Community Based Conservation (CBC)
We are reaching the Unreached Indigenous Tribe with a view to secure community support in the conservation of biodiversity and promoting healthy life style.
Preserving the Traditional Ecological Knowledge, religion and cultures among the Indigenous tribal communities in Northeast India, Himalaya region and Southeast Asia. Northeast alone constitutes a single linguistic region with above 220 languages in multiple language families, with five language families (Tai-Kadai, Tibeto-Burman, Indo-Aryan, Dravidan, Austroasiatic) amongst its seven states, . The Neolithic culture of Northeastern India is distinguished by the predominance of shouldered celts and the characteristic Cord-impressed pottery.

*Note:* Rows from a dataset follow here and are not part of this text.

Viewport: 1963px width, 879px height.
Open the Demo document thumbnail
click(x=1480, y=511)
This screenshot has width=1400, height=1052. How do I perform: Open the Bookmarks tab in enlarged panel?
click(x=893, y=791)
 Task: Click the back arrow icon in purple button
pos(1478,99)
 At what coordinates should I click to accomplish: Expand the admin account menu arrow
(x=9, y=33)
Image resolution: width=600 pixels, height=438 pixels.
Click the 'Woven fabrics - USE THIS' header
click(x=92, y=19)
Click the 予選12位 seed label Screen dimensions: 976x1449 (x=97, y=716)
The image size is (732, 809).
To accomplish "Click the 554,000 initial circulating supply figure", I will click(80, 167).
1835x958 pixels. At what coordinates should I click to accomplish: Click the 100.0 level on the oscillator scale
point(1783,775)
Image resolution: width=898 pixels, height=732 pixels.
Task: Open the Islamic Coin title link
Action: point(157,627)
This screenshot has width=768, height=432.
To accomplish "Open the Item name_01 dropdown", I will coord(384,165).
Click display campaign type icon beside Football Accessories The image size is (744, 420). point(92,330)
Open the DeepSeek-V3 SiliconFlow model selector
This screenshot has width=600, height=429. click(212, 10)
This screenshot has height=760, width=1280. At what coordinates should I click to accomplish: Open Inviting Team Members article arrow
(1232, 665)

|Name of the site||Ceramic types||References|
|Daojali Hading of Assam||Cord-impressed pottery; Incised pottery; Plain Fine Red ware||Sharma, 1967|
|Kamla valley of Arunachal Pradesh||Plain coarse ware; Cord-impressed Coarse Red ware; Stamped Coarse Brown/Red ware; Stamped (square grid) Buff ware Grooved; Coarse/Fine Buff ware; Plain Brown ware||Ashraf, 1990|
|Phunan Hills of Manipur||Plain wares; Stamped wares; Incised wares; Cord-impressed wares; wares with circular spots and Appliqué wares.||Singh, 1993|
Ceramic types of three important sites of Northeast India
The strong influence of the Neolithic culture of China and Southeast Asia is one of the prominent factors in the origin and development of the Neolithic culture of Northeast India, especially for the origin of pottery and agriculture. Though we are in want of absolute dates for the origin of pottery and agriculture in this region, we can presume that the cultural elements possibly entered Northeast India from the Neolithic cultures of China and Southeast Asia. This presumption is based on three aspects; the migration of people, linguistic relationships, and archaeological affinity. The time period of the migration of the Tibeto-Burman and Austro-Asiatic language families of Northeast India is not known, but on the basis of the archaeological affinity, it can be correlated to the expansion of the culture and migration of the people of China and Southeast Asia during the Neolithic period. Moreover in today’s northeast, tribal’s are not “head hunters”; on the contrary they are content with TEK and the guards to the gift of Natures resources in their own land. While many tribes like Zakhring had been obliterate or transformed into Meyors in old Lohit district through India’s first route to Lasa, in the eastern extremity the borders of India, China and Burma (Myanmar) meet at what is called the ‘Tri-Junction’ Walong being the heart of 1962 – Indo-China War in the Lohit Valley.